Treating One Person, Caring for the Community

Vie Lucas '13 will never forget the couple who was involved in an accident. One person survived; the partner did not.

Lucas, a mental-health nurse for Milwaukee County, says the survivor was brought directly from the accident to the psychiatric emergency room where she works. Lucas noted that her patient appeared to have lost the will to live. “It was right before a holiday. The patient had small children and didn't know how to explain what had happened.”

Lucas and her colleagues provided immediate mental health care for the patient at a time of significant trauma and also connected the patient and family members to ongoing support. “The fact that we made first contact and helped guide the patient to a better direction was extremely powerful,” she says.

Lucas, who earned her Bachelor of Science in Nursing from Alverno, has learned to view each patient through a complex lens. Not only does she consider the patient as an individual, but she also considers a patient's personal story and the world in which they live. She knows that by helping one patient, she's also helping that person's family, friends, colleagues and community.

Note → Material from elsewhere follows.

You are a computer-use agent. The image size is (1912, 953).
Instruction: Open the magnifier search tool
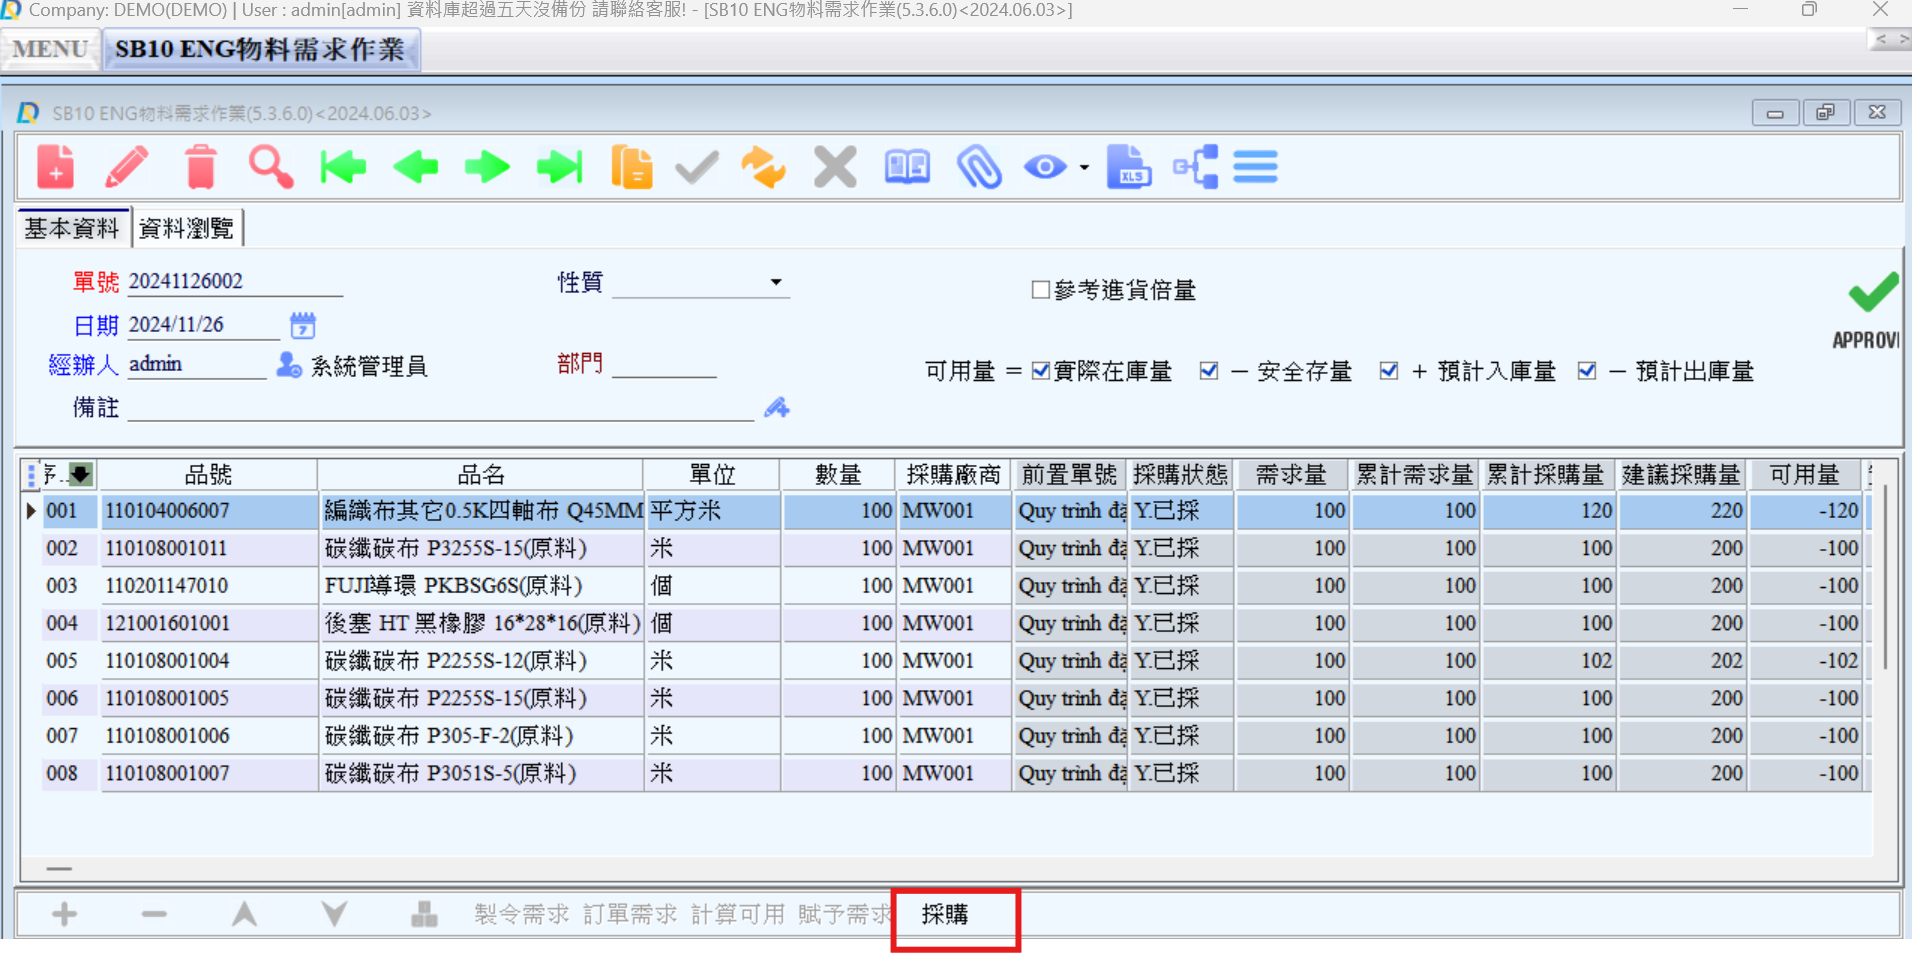pos(271,167)
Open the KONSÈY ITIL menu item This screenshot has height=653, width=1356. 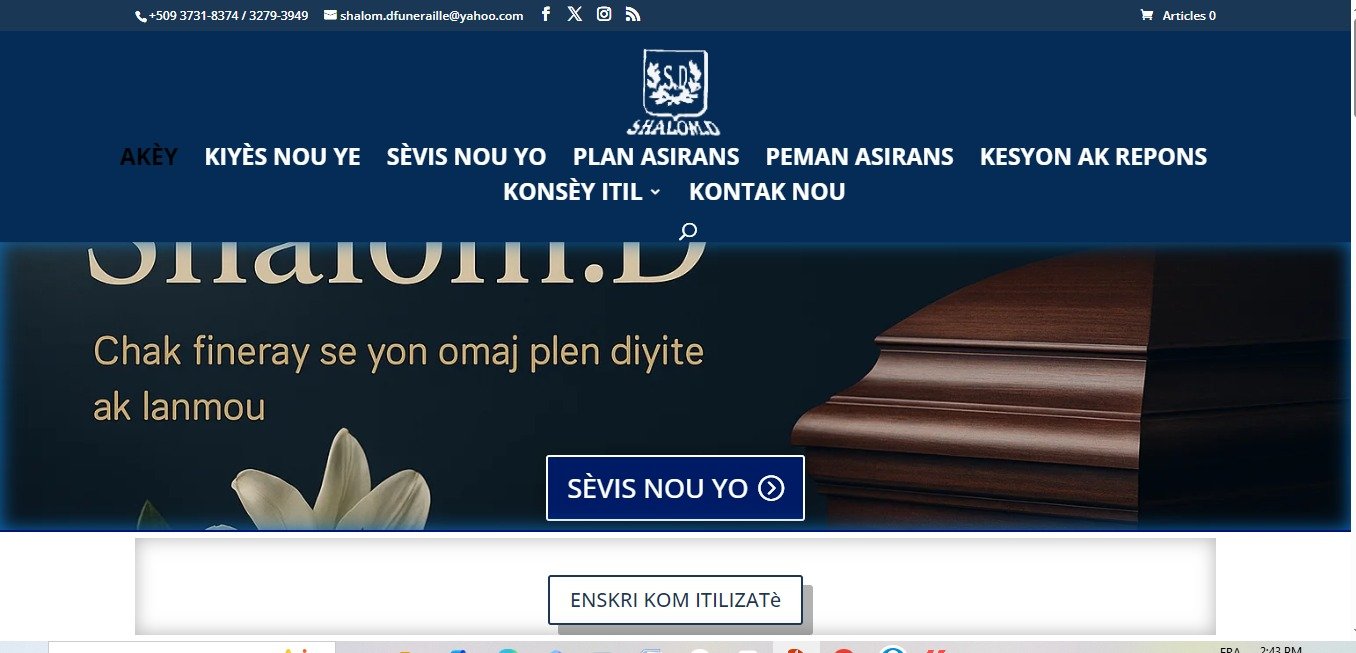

“It's so much more than someone's mental health diagnosis. You're also treating the family and the environment,” she says. “One person affects so many other people.”

Recognizing the many ways that an individual's health is intertwined with the community's well-being, and vice versa, is what makes Alverno's health care programs unique. Alverno alums like Lucas bring this wide lens to their work, as well as a sense of mission and confidence to pursue that mission.

“Alverno helped to bring out something in me that I didn't know about myself,” says Lucas. “I learned to have more confidence as a woman. I learned to believe in myself and to know that I can take on any challenge.”

Perhaps one of the biggest challenges Lucas faced was deciding to detour from her plan of putting her Alverno Nursing degree to work as a labor and delivery nurse. Instead, she answered a call for mental health nurses in Milwaukee County's psychiatric crisis services unit.

“It's literally an emergency room for mental health,” she says. “We work with the most vulnerable people in the community. We don't turn anyone away.”

Lucas and her colleagues do more than treat patients' immediate needs. They also form relationships and advocate for long-term care solutions to everything from co-existing mental health issues and substance abuse to children in unhealthy environments to survivors of domestic violence. “We try our best to encourage, advocate, and be there for each and every patient,” she says.

Thriving in her career, Lucas is now spreading the word about the need for mental health nurses, who are in short supply in Milwaukee and around the country. “I wouldn't choose to work anywhere else,” she says. “I know that every day I'm making a difference in someone's life.”